[ Prev ][ Table of Contents ][ Front Page ][ Talkback ][ FAQ ][ Next ]
LINUX GAZETTE
...making Linux just a little more fun!
Perl One-Liner of the Month: The Case of the Evil Spambots
By Ben Okopnik

A REPORTER'S NOTE

To forestall some sure-to-happen complaints, I'd like to underscore the necessity of having the current version of Perl (at least 5.8.0, as of this writing) in order to play with the scripts presented in these articles. One-liners, to a far greater degree than proper scripts, rely on new and unusual language features, and languages tend to "grow" new features and drop old, outdated ones as version numbers rise. Perl, heading for its 17th year of growth and development, is no exception.

One of a number of possible problems with one-liners is fragility, especially in those (many of them) which are dependent on cryptocontext, side effects, and undocumented features, which are likely - in fact, are certain - to change without notice. One-liners are hacks which often demonstrate some clever twist or feature, which encourages the use of all of the above. Remember - these are fun toys which (hopefully) lead to a better understanding of Perl; trying to use them as you would robust, solid code would be a serious error. If you don't understand the basics of Perl, this is not the place to start.
 

Debugging is twice as hard as writing the code in the first place. 
Therefore, if you write the code as cleverly as possible, you are,
by definition, not smart enough to debug it.
 -- Brian W. Kernighan


Caveat Lector (Let the reader beware).

Ben Okopnik
On board S/V "Ulysses", Saint Augustine, Florida


Frink Ooblick had fallen asleep at the keyboard. He had been alternately playing and trying to puzzle out the number-guessing game that Woomert had written (the first had proven easy, but the second still eluded him); in fact, his last unfinished game was still visible on the screen:


perl -wlne'BEGIN{$b=rand$=}$a=qw/Up exit Down/[($_<=>int$b)+1];print eval$a' 50 Down 25 Up 37 Up 44 Up
What was the secret? How did it work? [1] Frink's dreams were full of floating bits of code which spiraled off into the distance or mutated into monstrous shapes, threatening to consume the world. The hand shaking his shoulder, waking him, was therefore a welcome relief. Woomert stood at his side, looking impatient.

 - "Wake up, Frink, wake up! The game's afoot, you slug-a-bed; let's go!"

 - "Uh... Erm... I'm, uh, awake. What's up?"

 - "In the living room. Come on, come on, there's not a moment to lose!"

Frink's first sight of their visitor brought him to a stop. Used to dealing with the working crowd - sysadmins, techs, etc. - he had expected the usual scruffy-and-competent look, perhaps complete with hiking boots; what greeted his eyes was a fellow in a pinstripe suit, crisp white shirt, a red "power" tie, and lacquered black shoes. He had been impatiently pacing the floor, and brightened up considerably at the sight of Frink.

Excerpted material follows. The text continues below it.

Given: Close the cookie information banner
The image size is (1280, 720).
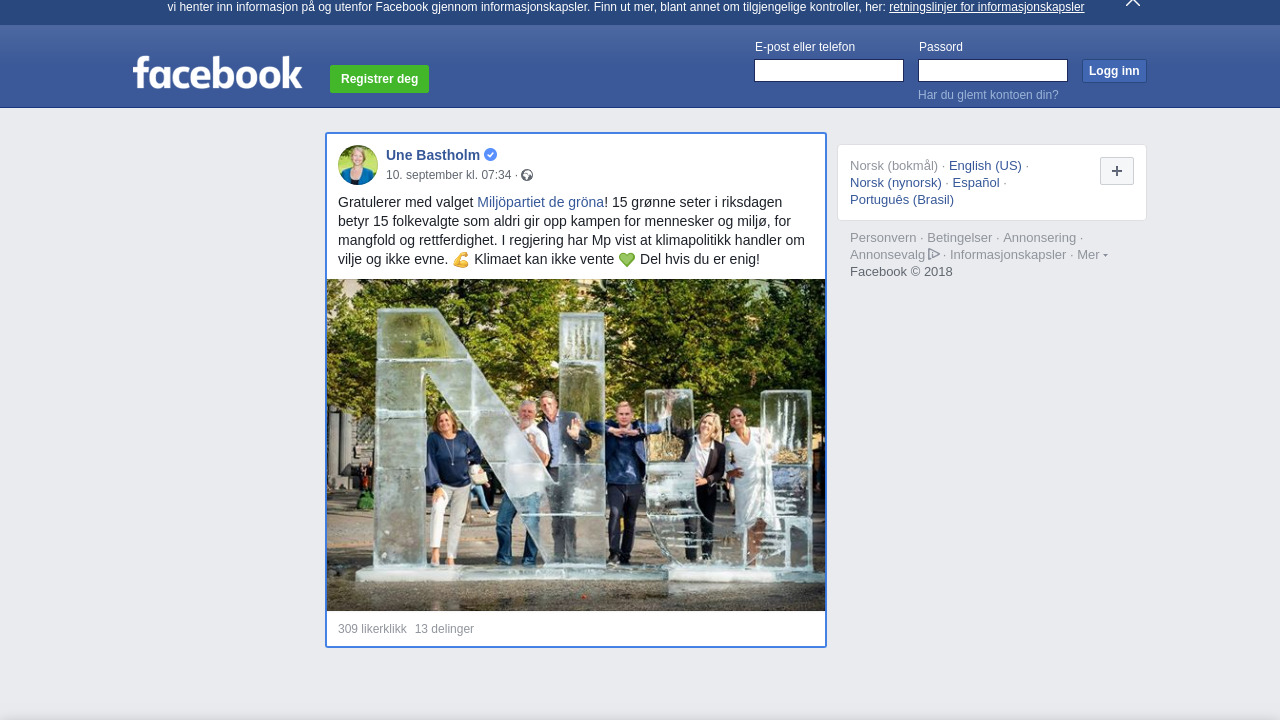Looking at the screenshot, I should [1132, 3].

 - "Ah, this must be the second team member in your organizational hierarchy! Excellent; now, we can get into actualizing the power strategies that will reorganize this, erm, unpredicted opportunity into the profit slot on the balance sheet. All right, here's how we wind-tunnel this: the securitization of the computing resources is predicated on leveraging..."

Keeping a cautious eye on their visitor, Frink prison-whispered to Woomert: "What's he saying? And what language is it in?"

 - "It's Marketroid. You need to learn at least the basics of it; not that it's spoken by the people who sign the checks - they don't have much time for that sort of thing - but you're going to run into it in the business world, and it's best to be prepared. Usually, though, most of these people can still speak English; let's see if this fellow remembers how. Oh, Mr. Wibbley!"

Their visitor had just finished what he obviously considered an explanation of the problem, had switched off the overhead LCD projector, put away his laser pointer, and was looking at them in an expectant manner. Clearly, he had heard of Woomert's reputation and was relying on the famous Hard-Nosed Computer Detective to deal with... well, whatever it was.

 - "Mr. Wibbley - that was an excellent presentation, but I wonder if you could restate the problem in more basic terms for my assistant here. I'm afraid he's not up on proper business terminology, and has missed the more subtle points."


Their visitor heaved a sigh, and dropped into the nearby easy chair.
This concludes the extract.